Kaiso No 13 - December 3, 1998

While I don't have detailed reports, I am told that the Lord Melody tributes went off well in New York and that both shows there were sold out.  In calling New York I learned from Conqueror of the death last week of Lord Observer.  I had tried to see Observer when I was in Brooklyn in September but was informed he had been hospitalized after another series of debilitating strokes and I was unable to visit him.  I had talked to him briefly on the phone a few years ago and he appeared to be a gentle soul whose calypso career has not been well documented.

Lord Observer (Lennox Clarke), died November, 1998
Active in the tents in Port 0f Spain in the 60s when he also served as president of the Calypsonian Association and edited annual lyric booklets in '66 and '67 until he moved to New York City in the late '60s, continued to perform there for many years.  His father, Laurence Felix who played bass and was a band leader for the Papa Felix Cotton Club Band.  He and his brothers grew up involved in music but considered it just a pastime.  Observer worked as a laborer and then as a tailor, eventually opening his own shop before he became a full time entertainer.  Started singing calypso in the late '50s urged on by Tiger, who was his mentor.  Appeared in 1959 at the Young Brigade at the Waldorf Club, at Park St.  He did Untidy Taxi in 1961.  In 1962 he returned with Too Much Strike in Trinidad and Race Pool.  Issued a single on Cook Caribbean, Lord Observer, Goodbye / Ring the National Guard, which were his songs for '63 at the Independence Brigade Tent.  In 1964, he was at the Roving Tent with Don't Go and Flora.  In '66, sang Rhodesia Crisis at the Calypso Theatre.  In 1967 did Ban on Nuclear Weapons at the Calypso Theatre.

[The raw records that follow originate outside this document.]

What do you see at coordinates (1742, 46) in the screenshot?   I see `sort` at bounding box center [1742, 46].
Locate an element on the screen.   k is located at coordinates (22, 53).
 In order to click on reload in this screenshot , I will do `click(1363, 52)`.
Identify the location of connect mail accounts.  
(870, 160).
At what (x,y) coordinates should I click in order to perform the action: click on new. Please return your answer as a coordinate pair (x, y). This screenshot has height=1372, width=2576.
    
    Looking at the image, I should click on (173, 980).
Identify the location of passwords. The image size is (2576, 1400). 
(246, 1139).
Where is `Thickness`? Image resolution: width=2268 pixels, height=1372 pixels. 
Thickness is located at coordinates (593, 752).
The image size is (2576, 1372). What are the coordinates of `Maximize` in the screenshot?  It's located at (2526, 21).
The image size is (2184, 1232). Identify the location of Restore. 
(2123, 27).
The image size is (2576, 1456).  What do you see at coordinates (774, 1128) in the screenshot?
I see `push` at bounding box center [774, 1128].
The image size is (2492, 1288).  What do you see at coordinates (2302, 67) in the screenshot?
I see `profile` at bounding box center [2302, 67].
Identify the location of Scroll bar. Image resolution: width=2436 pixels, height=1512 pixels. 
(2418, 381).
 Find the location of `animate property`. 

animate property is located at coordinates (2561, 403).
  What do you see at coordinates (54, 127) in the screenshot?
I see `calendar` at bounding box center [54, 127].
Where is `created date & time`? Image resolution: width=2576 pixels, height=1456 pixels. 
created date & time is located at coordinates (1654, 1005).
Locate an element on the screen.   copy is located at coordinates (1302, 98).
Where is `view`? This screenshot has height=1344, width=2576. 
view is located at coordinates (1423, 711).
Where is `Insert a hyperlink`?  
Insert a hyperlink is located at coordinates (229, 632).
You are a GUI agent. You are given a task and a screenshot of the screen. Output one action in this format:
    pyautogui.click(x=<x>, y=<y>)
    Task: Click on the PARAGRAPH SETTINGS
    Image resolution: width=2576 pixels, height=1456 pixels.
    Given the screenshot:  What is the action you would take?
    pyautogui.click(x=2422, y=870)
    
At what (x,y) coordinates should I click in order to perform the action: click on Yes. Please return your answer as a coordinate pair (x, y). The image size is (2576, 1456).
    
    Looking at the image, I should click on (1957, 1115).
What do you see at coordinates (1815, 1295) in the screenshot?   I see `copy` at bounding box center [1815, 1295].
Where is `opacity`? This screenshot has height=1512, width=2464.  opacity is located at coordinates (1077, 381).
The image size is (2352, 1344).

That appears to be his last year in the tent as he and his partner Young Killer both started appearing at hotels throughout the Caribbean and in the United States.  Observer moved initially to Jamaica performing there for a period of time before moving to New York City permanently.  He appeared at Expo 67 in a film called The Calypso Traveler.  He performed regularly around New York City after moving there at hotels, country clubs, colleges, and dining rooms with his Revue which featured steel drums, a limbo dancer and a fire eater.  Observer was often a guest on the Joe Franklin Show and on WLIB radio.  In 1974, he made a singing commercial for Clairol shampoo with Geoffrey Holder.  In the late '70s he even had his own Lord Observer Variety Show on New York Cable TV.  He recorded at least one single in New York, a tribute to his new home, New York City - Urban Beauty / Weatherman on Rosie.   Issued a cassette album in 1990, New York Joe, with disco, R&B and reggae as well as calypso.  Organized a benefit for Tiger in New York City in 1992.  Suffered a stroke in 1994 that impeded his activities after that date until his death.

I have been unable so far to find a copy of the Cook-Caribbean single he reported recording.  In fact, many Cook-Caribbean singles issued in the late '50s and early '60s have not survived it seems.  Observer had also mentioned recording in Jamaica but I have no details to go on.  The lyrics to only a few of his early calypsos survive.  Here is his 1967 commentary on nuclear weapons.

Observer - Ban Nuclear Weapons

Too much war aggression
Under develop countries
Poverty and starvation
Fighting to keep they sovereignty
The cold war in Berlin
Ban the Nuclear testing
What they tells we bout peace and unity
When they lookin for war daily.

Chorus:
Mr United Nation Secretary
What is the destiny of humanity
The United States and Russia
Was spending billions of dollars
And people dying for hunger in India
Tell them find a cure for cancer
Or eradicate the world slum area
I'm appealing to the United Nations
Ban all Nuclear weapons.

The Crises in Cuba
Vietnam and Korea
Ian Smith in Rhodesia
Fighting to keep power
We want roads and education
But all they studying is nuclear weapons
Move all them bombs from the shelf
Or man is going to destroy himself.

If you check on history
The crimes by Hitler and Mussolini
America drop ah bomb in Japan
Up to now the whole place barren
They talkin bout the arms race
And to put ah man in space
Take way the wealth from them big nations
Let me see them with they nuclear weapons.